SHANGHAI, Feb 27 (Reuters) - Fidelity International said on Friday it had got Chinese regulatory approval to sell a Hong Kong bond fund to mainland Chinese investors under a cross-border fund investment scheme.
JPMorgan Asset Management also got the green light for a product under the Mutual Recognition of Funds (MRF) scheme.
The approvals were given by China's securities regulator on the same day China's central bank moved to rein in the fast-rising yuan by encouraging dollar buying in the forward market.
Approving outbound products could guide fresh Chinese money overseas, potentially easing appreciation pressure on the yuan.

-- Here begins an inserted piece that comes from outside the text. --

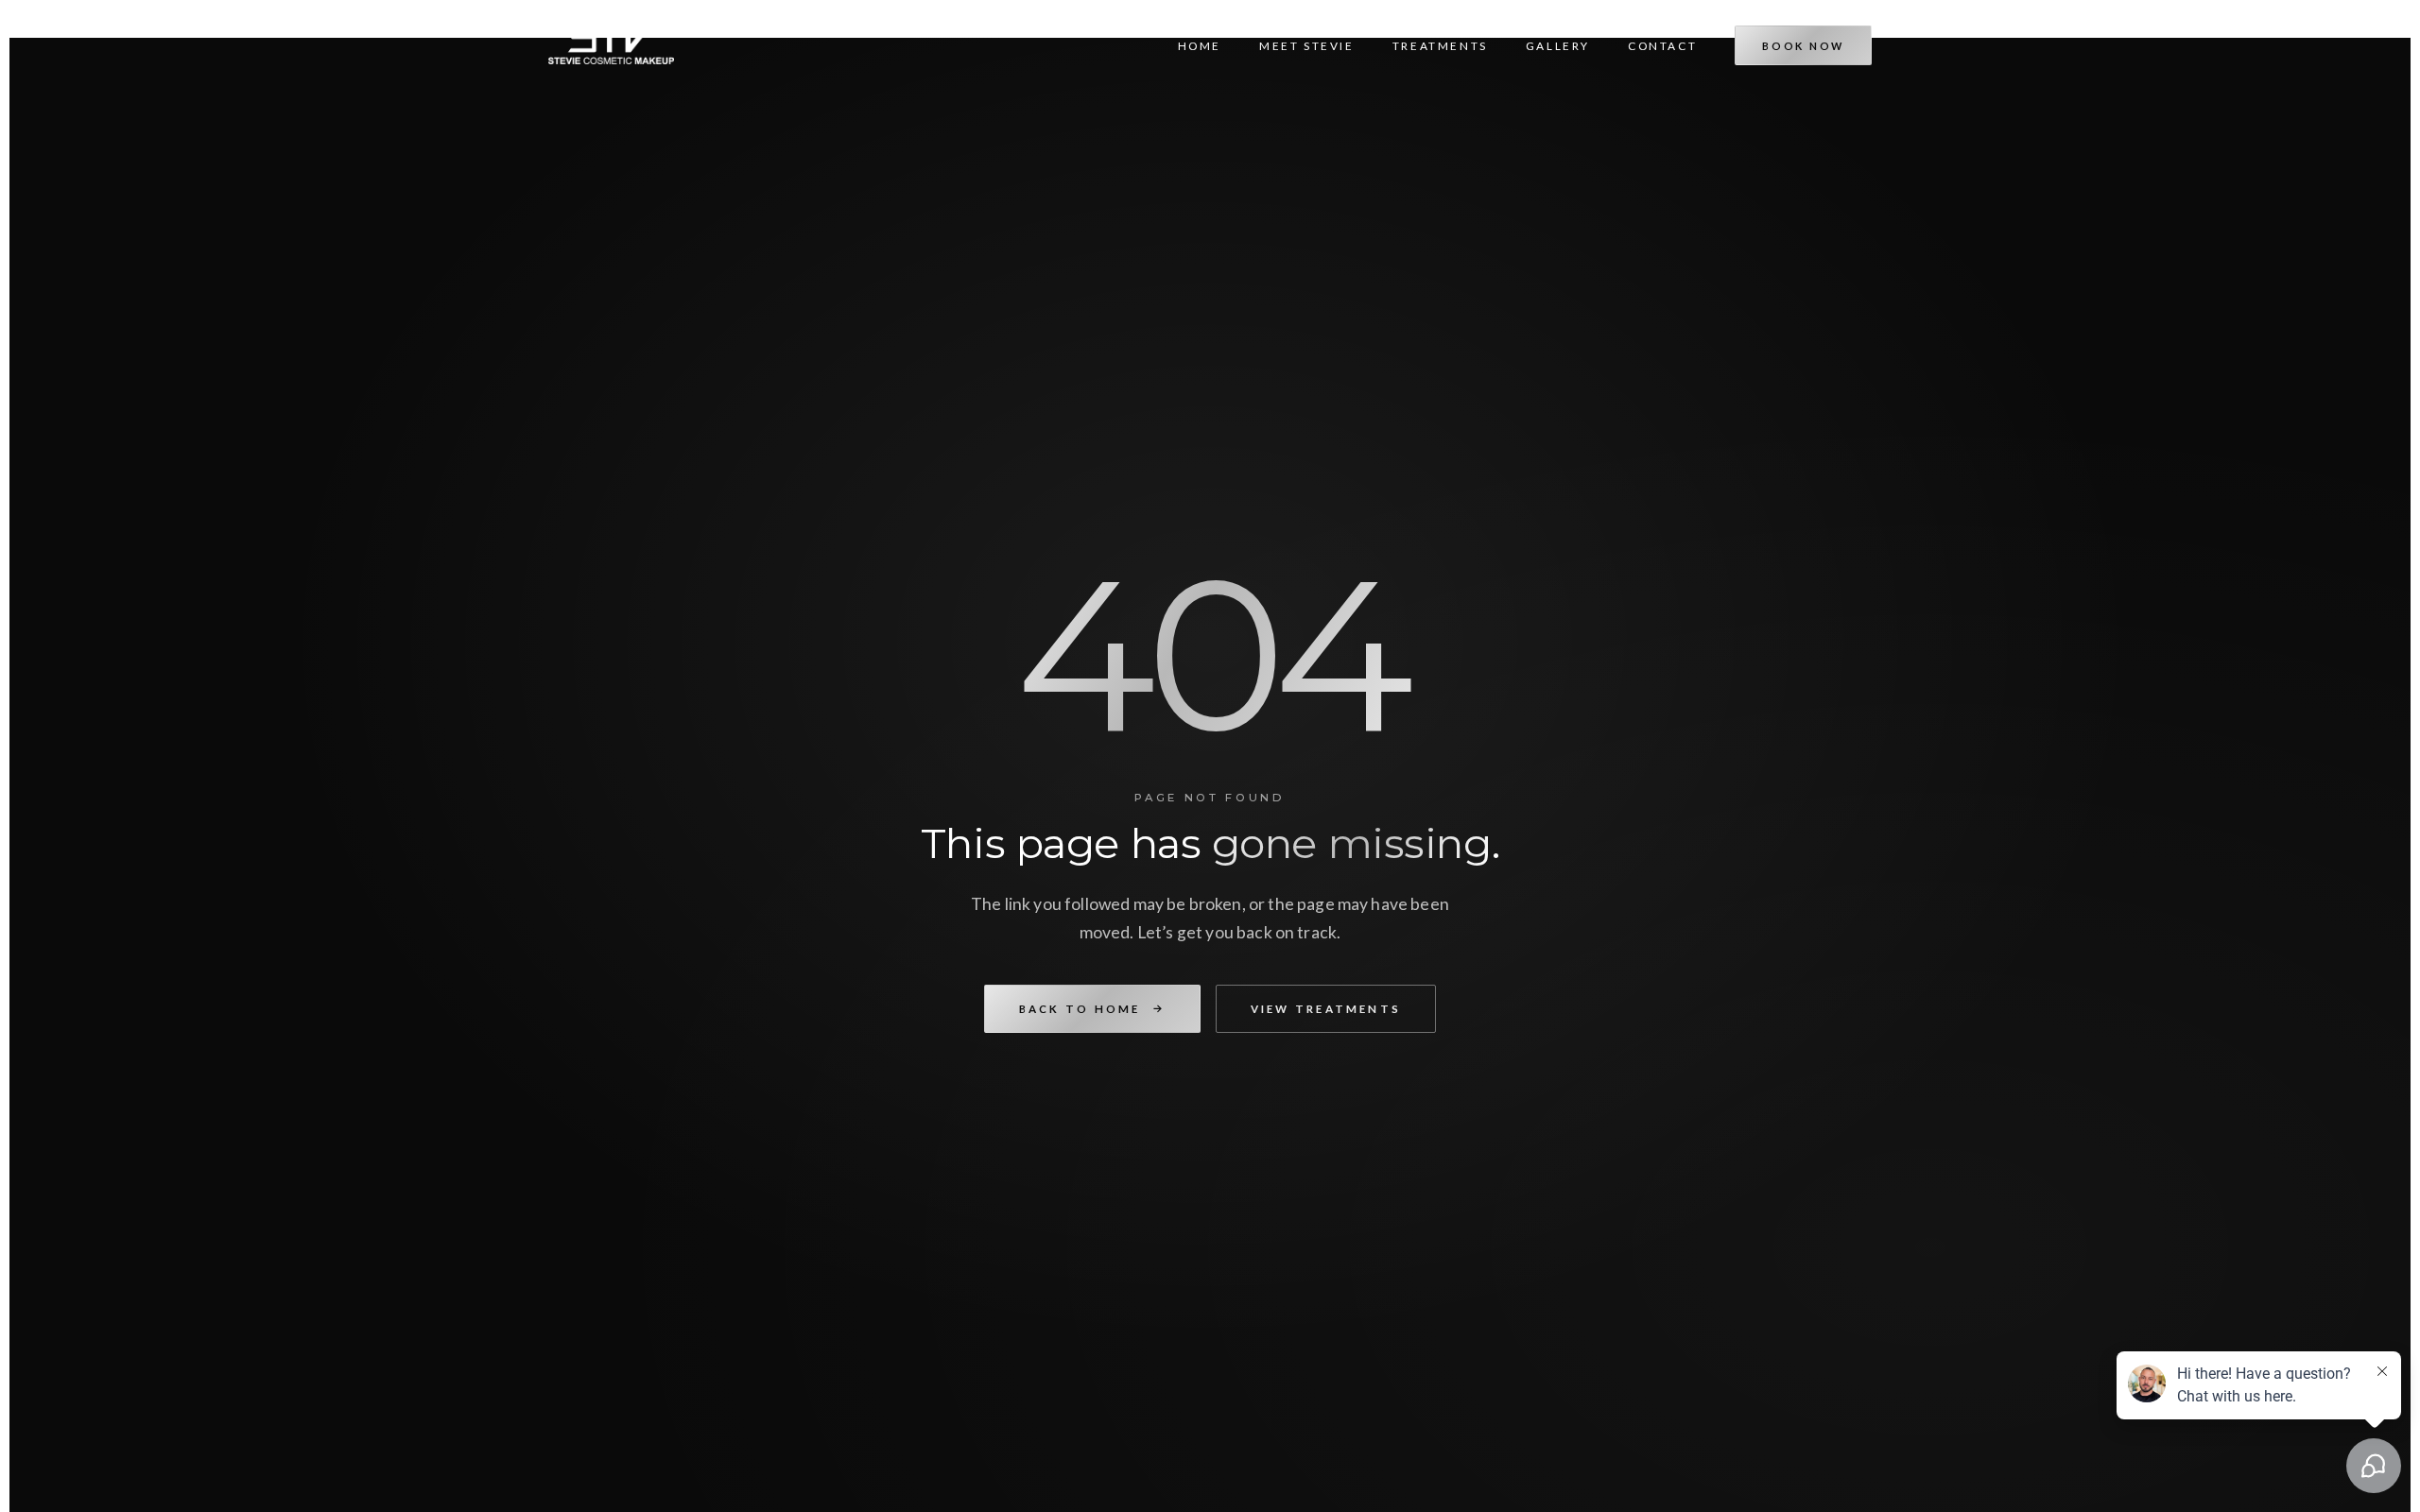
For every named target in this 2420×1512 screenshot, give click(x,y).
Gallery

It was not immediately clear if the fund approvals were also intended to slow the yuan's appreciation, but Chinese regulators have used outbound investment quotas in the past to control capital flows and manage forex market expectations.

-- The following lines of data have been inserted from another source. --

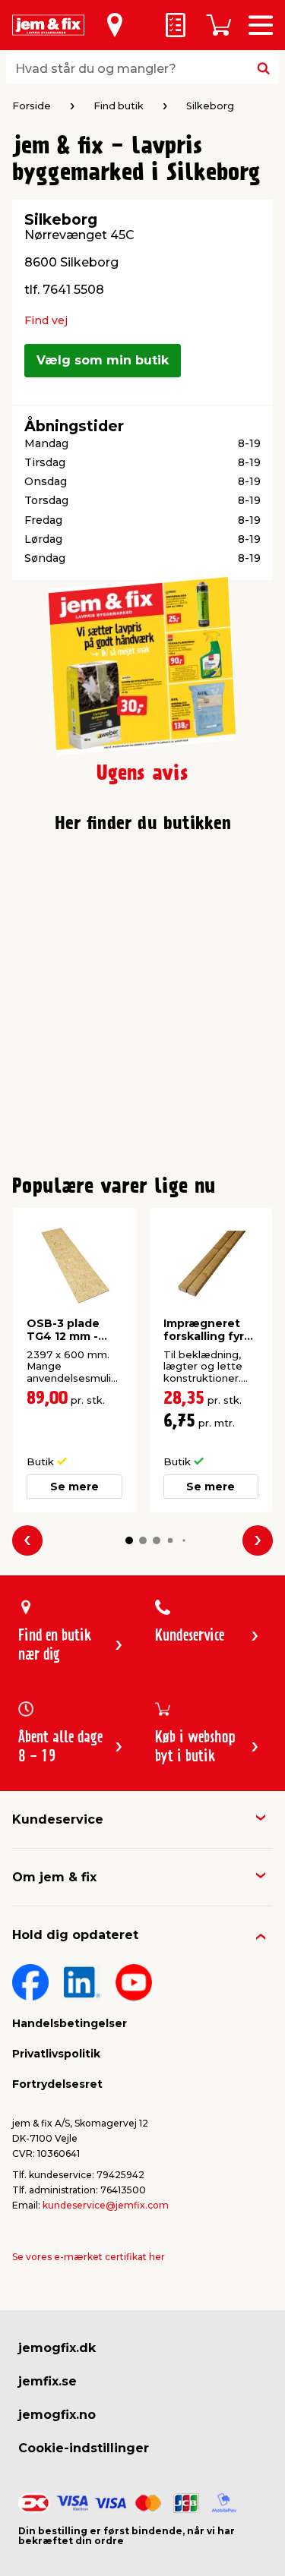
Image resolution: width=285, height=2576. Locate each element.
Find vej (46, 320)
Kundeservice (57, 1819)
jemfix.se (47, 2381)
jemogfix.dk (57, 2348)
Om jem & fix (54, 1877)
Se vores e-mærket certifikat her (88, 2256)
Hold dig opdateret (75, 1935)
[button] (129, 1540)
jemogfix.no (57, 2414)
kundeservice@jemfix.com (106, 2205)
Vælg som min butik (102, 360)
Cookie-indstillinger (83, 2448)
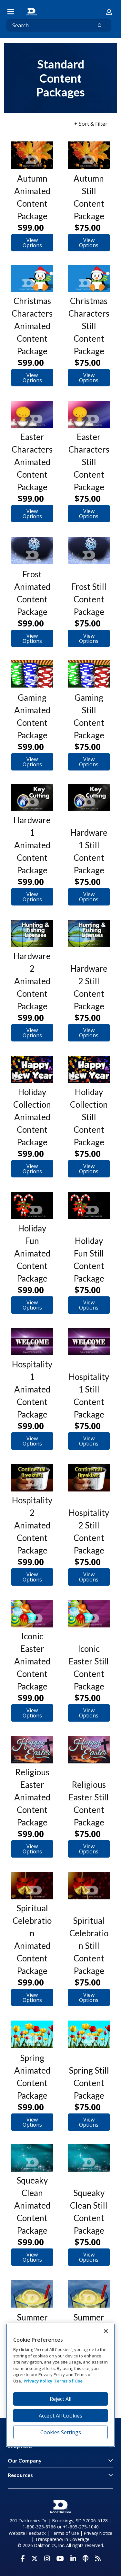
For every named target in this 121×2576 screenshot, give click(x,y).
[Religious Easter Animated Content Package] (32, 1749)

Fidelity International said on Friday that the regulatory nod to sell the Fidelity Global Investment Fund - Hong Kong Bond Fund in China would offer a new vehicle for its Chinese clients to access global markets and diversify their investments.
"With the continued progress of RMB internationalization and the growing appetite among Chinese investors for global asset allocation, cross-border investment is becoming an increasingly important component of household portfolios," said James Sun, Fidelity International's China general manager.
JPMorgan Asset Management did not provide details of its product approved under MRF.
The news was first reported by local media, which said four products had been approved under MRF in one batch.
The Chinese currency has strengthened more than 7% against the dollar since April, hurting Chinese exporters.